Document:
# All Slavic languages: I thought so



## iobyo

What is the equivalent expression in your language for the English "I thought so"?


----------



## TriglavNationalPark

Slovenian:

Masc.: *"Sem si kar mislil."*

Fem.: *"Sem si kar mislila."*


----------



## Panda Nocta

Rus: я так (и) думал(думала)


----------



## Duya

Serbian/Croatian/Bosnian: *Tako sam i mislio (mislila)*.


----------



## Kanes

Български: Така и мислех


----------



## mateo19

In Slovak it is:

Myslil som, že áno.

It can also be, Myslil som si, že áno. (Reflective version, "I thought so *to myself*".)

The Czech should be very similar, maybe "Myslil jsem, že ano", but a native should confirm it.


----------



## winpoj

In Czech it would be "to jsem si myslel" or "myslel jsem si to".
In my humble view, Mateo, your Slovak version is not quite right either.


----------



## mateo19

Well, I may be wrong with the past tense.  I just checked and it is "myslel", not "myslil", so that is my mistake.

What I do know as 100% correct is that in the present tense, "I think so", is absolutely, "_Myslím, že áno_".  This is right from a text in our Slovak book, which was written by our Slovak teacher, a native Slovak.  Simply putting it in the past yields, "Myslel som, že áno".  "I don't think so" is, "Myslím, že nie".  I have seen Slovaks use this verb reflexively.  We'll just have to say what a native speaker says though.  I do respect your opinion though, Winpoj, and I state that my opinion is also humble.  We'll just see what is posted the next few times.

Here is the link for a real Slovak dictionary.  It lists "myslieť si", so you can see if the definition fits this context or not.   It is an overwhelming page for me!
http://slovnik.juls.savba.sk/?w=mys...d=hssjV&d=obce&d=priezviska&ie=utf-8&oe=utf-8


----------



## slavic_one

I agree with winpoj, that Slovak version of yours doesn't sound great.. I would say it's something like "tak som si aj myslel", but then again, if you say it says in your book, then it must be it !

Objective: Copy the entire forum thread above on saying "I thought so" in Slavic languages, word for word.

Records supplied:
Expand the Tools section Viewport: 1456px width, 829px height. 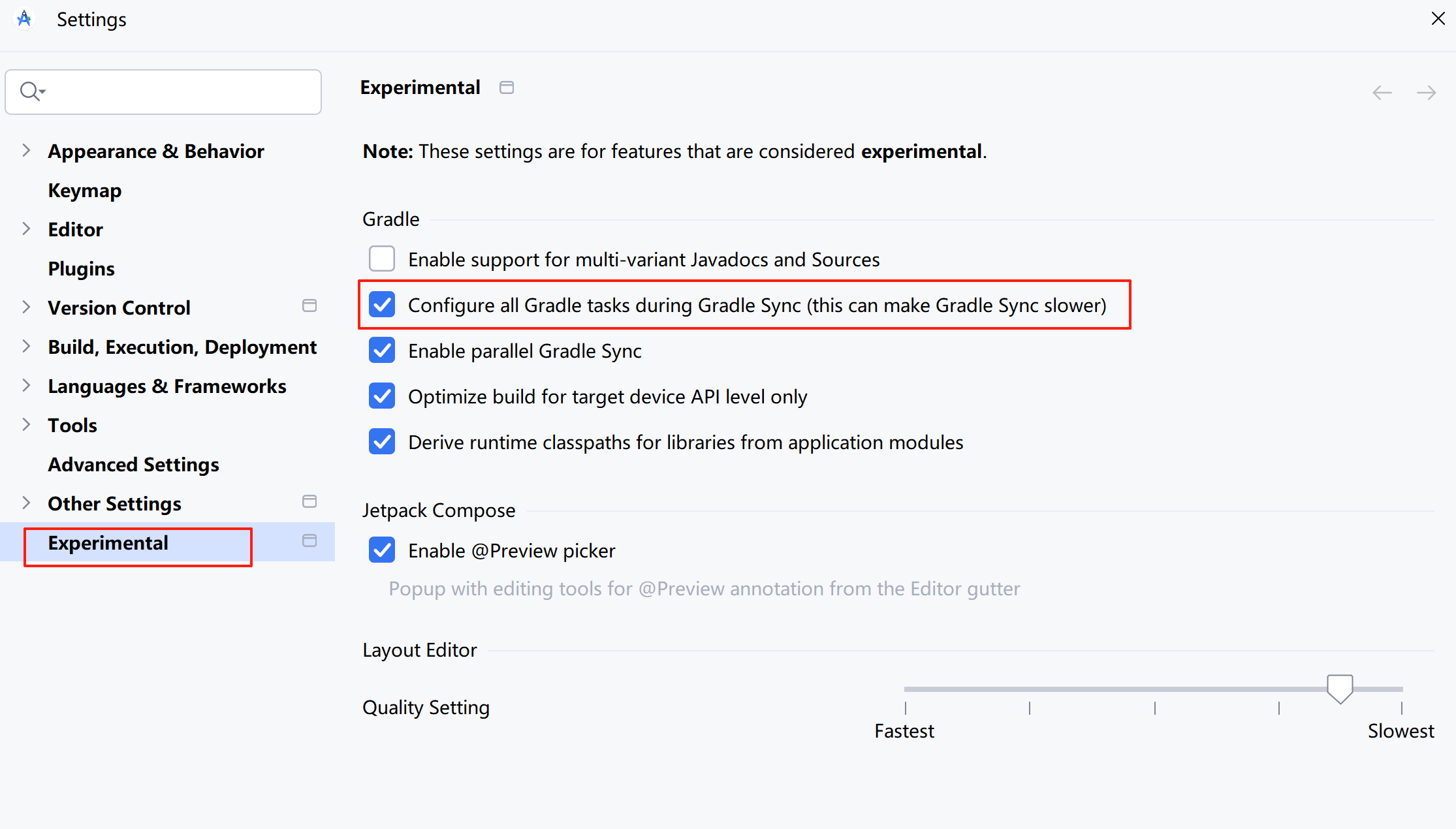(26, 424)
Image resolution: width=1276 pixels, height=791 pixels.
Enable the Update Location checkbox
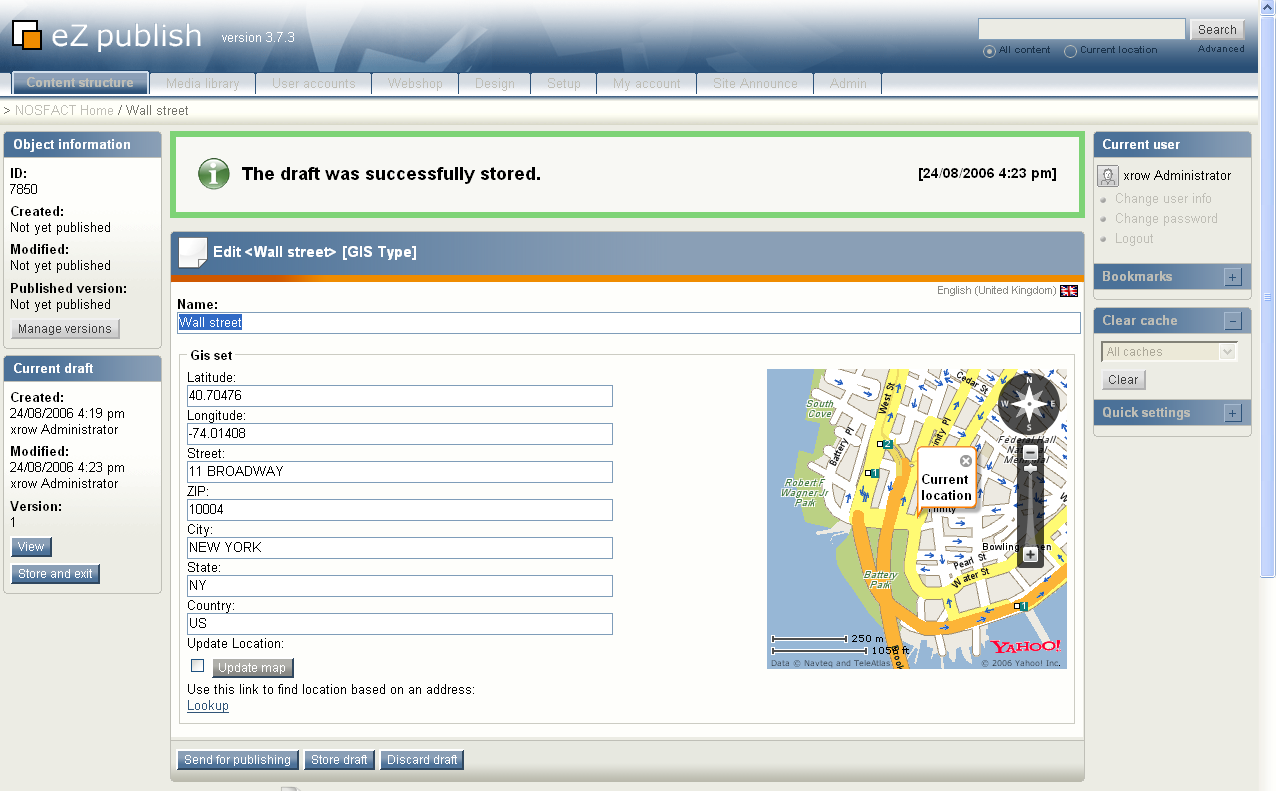(x=198, y=666)
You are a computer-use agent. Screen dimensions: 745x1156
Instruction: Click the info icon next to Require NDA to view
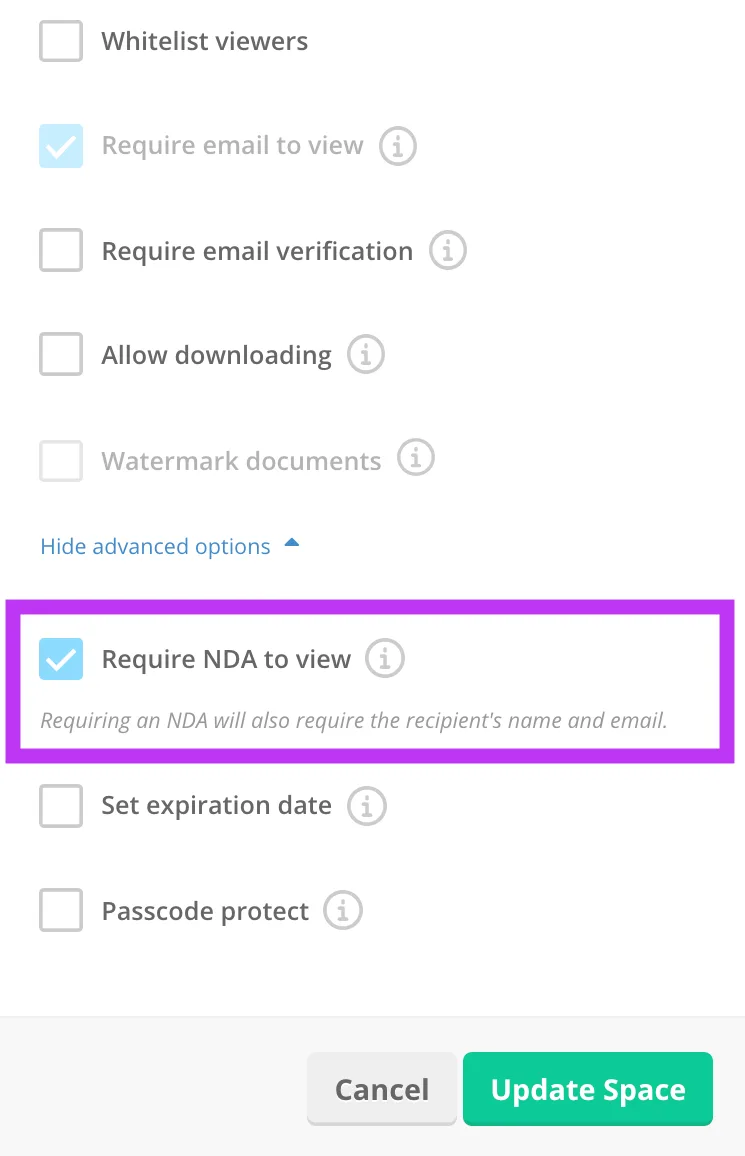pos(385,658)
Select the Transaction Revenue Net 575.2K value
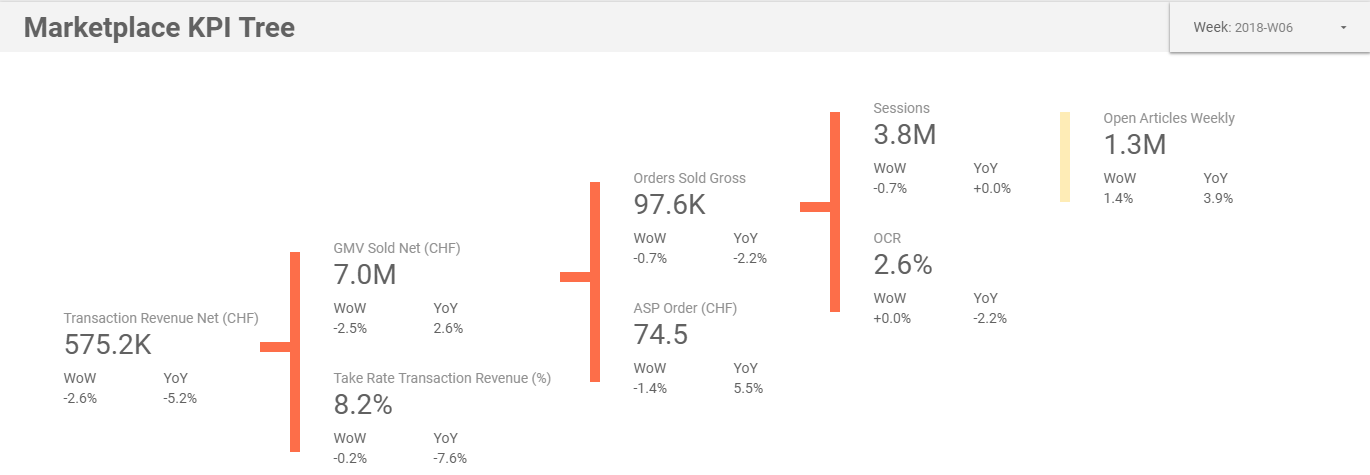 point(108,344)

The answer:
# All Slavic languages: I thought so



## iobyo

What is the equivalent expression in your language for the English "I thought so"?


----------



## TriglavNationalPark

Slovenian:

Masc.: *"Sem si kar mislil."*

Fem.: *"Sem si kar mislila."*


----------



## Panda Nocta

Rus: я так (и) думал(думала)


----------



## Duya

Serbian/Croatian/Bosnian: *Tako sam i mislio (mislila)*.


----------



## Kanes

Български: Така и мислех


----------



## mateo19

In Slovak it is:

Myslil som, že áno.

It can also be, Myslil som si, že áno. (Reflective version, "I thought so *to myself*".)

The Czech should be very similar, maybe "Myslil jsem, že ano", but a native should confirm it.


----------



## winpoj

In Czech it would be "to jsem si myslel" or "myslel jsem si to".
In my humble view, Mateo, your Slovak version is not quite right either.


----------



## mateo19

Well, I may be wrong with the past tense.  I just checked and it is "myslel", not "myslil", so that is my mistake.

What I do know as 100% correct is that in the present tense, "I think so", is absolutely, "_Myslím, že áno_".  This is right from a text in our Slovak book, which was written by our Slovak teacher, a native Slovak.  Simply putting it in the past yields, "Myslel som, že áno".  "I don't think so" is, "Myslím, že nie".  I have seen Slovaks use this verb reflexively.  We'll just have to say what a native speaker says though.  I do respect your opinion though, Winpoj, and I state that my opinion is also humble.  We'll just see what is posted the next few times.

Here is the link for a real Slovak dictionary.  It lists "myslieť si", so you can see if the definition fits this context or not.   It is an overwhelming page for me!
http://slovnik.juls.savba.sk/?w=mys...d=hssjV&d=obce&d=priezviska&ie=utf-8&oe=utf-8


----------



## slavic_one

I agree with winpoj, that Slovak version of yours doesn't sound great.. I would say it's something like "tak som si aj myslel", but then again, if you say it says in your book, then it must be it !